Here are the principal portions of a will made by Dr. Dunlop, at one time a member of the Canadian Legislature:
“I being in sound health of body and mind, which my friends who do not flatter me say is no great shakes at the best of times, do make my last will and testament … .
I leave the property of Gairbread … to my sisters Helen Boyle Storey and Elizabeth Boyle Dunlop, the former because she is married to a minister, whom may, God keep him, she henpecks, the latter because she is married to nobody, nor is she likely to be, for she is an old maid and not market ripe.
I leave my silver tankard to the eldest son of John, as the representative of the family. I would have left it to old John himself, but he would have melted it down to make temperance medals, and that would have been a sacrilege. However, I leave him my big horn snuff box; he can only make temperance horn spoons out of that.
I leave my sister Jennie my Bible, the property formerly of my great grandmother, Betsy Hamilton of Woodhall, and when she knows as much of the spirit as she does of the letter she will be a much better Christian than she is.
I leave my late brother’s watch to my brother Sandy, exhorting him at the same time to give up Whiggery and Radicalism, and all other sins that do most easily beset him.
I leave my brother-in-law, Allan, my punch bowl, as he is a big gausy man, and likely to do credit to it.
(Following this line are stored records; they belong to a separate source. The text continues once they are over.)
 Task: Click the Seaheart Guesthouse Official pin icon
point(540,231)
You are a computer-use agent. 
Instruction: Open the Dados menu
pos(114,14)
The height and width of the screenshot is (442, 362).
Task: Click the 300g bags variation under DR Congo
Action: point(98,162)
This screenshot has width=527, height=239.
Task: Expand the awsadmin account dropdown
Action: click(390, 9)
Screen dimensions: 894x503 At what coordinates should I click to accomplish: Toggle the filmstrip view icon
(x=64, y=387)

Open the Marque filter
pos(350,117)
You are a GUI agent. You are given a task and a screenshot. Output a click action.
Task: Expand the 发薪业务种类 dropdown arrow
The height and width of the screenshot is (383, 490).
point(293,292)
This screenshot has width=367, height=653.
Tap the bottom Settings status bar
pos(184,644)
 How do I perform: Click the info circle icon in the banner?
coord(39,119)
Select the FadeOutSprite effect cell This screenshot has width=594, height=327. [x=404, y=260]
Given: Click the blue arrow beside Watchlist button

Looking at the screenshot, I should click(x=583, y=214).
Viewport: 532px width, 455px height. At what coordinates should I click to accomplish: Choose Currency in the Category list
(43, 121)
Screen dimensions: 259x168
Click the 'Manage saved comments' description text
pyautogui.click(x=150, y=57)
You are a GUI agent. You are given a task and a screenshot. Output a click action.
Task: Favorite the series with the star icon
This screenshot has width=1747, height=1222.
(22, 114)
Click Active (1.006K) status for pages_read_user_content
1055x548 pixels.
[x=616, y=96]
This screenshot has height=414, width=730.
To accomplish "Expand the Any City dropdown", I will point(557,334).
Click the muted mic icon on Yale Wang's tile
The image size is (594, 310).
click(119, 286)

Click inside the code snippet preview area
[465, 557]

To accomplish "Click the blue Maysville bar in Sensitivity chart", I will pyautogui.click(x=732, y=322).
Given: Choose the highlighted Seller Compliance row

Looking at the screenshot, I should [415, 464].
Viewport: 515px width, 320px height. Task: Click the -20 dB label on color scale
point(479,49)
I leave to Parson Cherussci my big silver snuff box I got from the Simcoe Militia, as a small token of gratitude to him for taking my sister Maggie, whom no man of taste would have taken.
I leave to John Caldwell a silver teapot to the end that he may drink tea therefore to comfort him under the affliction of a slatternly wife.
I leave my books to my brother Andrew, because he has been “jingling wally,” that he may yet learn to read with them.
I leave my silver cup with the sovereign in the bottom of it to my sister Janet, because she is an old maid and pious and therefore necessarily given to hoarding, and also my grandmother’s snuff box, as it looks decent to see an old maid taking snuff.